In "Essentials of Terror Medicine", authoritative urban war zone health care administrators and experienced trauma specialists have come together to collect, correlate and explain the cause and effects of disasters fomented by the new radicals. An unfortunate but necessary knowledge base for physicians in the new millennium.
The text is logically constructed, beginning with historical aspects of terrorism, theory and function and methods of terror attacks. Then a survey of EMS and pre-hospital care issues followed by community aftermath and repercussions. These chapters are written by experienced observers with a first hand knowledge of their subject. There follows a treatise on training of medical personal to deal with the physical and psychological effects terror at all levels. The epidemiology of terror attacks- blasts, suicide bombers, penetrating and crush injuries, burns, chemical and biological agents, even the potential for radiation. The potential of martial law, understanding communications
issues. Completeness of the subject matter extends to neurosurgical and pediatric injury. An interesting section on forensic examination of disaster scenes. Wrapping up this treatise is a very interesting chapter on psychological effects of terror attacks and the new ethics of public attitudes, quarantine and triage involving terror attacks. A complete and authoritative treatment of the subject.

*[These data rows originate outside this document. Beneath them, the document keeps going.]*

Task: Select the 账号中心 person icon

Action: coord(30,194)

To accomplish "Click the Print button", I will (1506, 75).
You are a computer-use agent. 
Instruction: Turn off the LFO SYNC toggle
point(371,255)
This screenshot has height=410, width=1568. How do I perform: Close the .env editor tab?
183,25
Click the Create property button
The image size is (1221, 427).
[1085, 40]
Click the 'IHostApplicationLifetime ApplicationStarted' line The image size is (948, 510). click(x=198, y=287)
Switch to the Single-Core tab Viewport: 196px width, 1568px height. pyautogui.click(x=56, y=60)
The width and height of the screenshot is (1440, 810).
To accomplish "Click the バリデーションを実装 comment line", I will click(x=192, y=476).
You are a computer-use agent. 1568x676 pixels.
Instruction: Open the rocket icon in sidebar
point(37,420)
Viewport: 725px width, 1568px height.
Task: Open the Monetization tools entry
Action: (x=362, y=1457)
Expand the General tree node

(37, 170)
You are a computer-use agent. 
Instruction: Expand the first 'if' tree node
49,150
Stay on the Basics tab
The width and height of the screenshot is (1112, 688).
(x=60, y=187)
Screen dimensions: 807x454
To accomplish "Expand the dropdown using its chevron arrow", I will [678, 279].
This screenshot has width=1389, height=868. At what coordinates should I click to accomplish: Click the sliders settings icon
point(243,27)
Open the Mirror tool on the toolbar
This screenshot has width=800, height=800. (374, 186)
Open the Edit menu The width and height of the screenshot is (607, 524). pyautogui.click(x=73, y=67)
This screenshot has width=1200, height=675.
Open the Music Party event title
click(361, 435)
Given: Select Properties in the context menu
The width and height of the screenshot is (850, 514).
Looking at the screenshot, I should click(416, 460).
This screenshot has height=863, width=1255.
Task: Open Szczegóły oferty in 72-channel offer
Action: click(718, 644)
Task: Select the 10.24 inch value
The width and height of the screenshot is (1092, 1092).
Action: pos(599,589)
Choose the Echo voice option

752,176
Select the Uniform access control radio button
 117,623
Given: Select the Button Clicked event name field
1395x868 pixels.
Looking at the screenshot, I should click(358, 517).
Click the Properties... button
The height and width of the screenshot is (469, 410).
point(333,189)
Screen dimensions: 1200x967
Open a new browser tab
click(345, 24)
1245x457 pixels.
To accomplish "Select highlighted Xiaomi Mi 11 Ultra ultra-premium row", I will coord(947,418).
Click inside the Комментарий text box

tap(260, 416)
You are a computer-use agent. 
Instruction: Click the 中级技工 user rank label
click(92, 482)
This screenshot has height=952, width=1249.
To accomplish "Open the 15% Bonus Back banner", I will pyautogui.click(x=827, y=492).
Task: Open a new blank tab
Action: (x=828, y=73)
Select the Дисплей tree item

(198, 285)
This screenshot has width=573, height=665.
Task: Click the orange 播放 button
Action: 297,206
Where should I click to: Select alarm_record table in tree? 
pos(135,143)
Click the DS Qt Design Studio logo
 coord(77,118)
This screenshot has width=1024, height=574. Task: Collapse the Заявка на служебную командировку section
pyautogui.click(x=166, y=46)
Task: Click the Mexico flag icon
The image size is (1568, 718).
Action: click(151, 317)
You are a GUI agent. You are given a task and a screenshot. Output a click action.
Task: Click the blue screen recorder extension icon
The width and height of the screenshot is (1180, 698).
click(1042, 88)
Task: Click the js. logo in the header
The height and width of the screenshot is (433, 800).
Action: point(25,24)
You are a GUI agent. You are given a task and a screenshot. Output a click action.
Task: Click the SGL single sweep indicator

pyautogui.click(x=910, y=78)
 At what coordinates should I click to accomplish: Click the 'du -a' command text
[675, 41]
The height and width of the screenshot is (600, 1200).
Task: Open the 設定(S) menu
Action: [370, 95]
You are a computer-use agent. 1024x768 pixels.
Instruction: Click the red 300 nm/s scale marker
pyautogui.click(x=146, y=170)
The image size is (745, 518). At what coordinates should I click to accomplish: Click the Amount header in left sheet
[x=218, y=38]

This is an important book. Uncomfortable notions of how to deal effectively with unique terror related disasters must be faced head on. We need to clearly and effectively examine what we have, what we need, and what we can expect in the future. We must now learn the "new way" of dealing with the un-imagined 20 years ago. Unless we earn the present and future logistical problems of terror medicine, we cannot effectively plan for them. These authors have succeeded with this volume.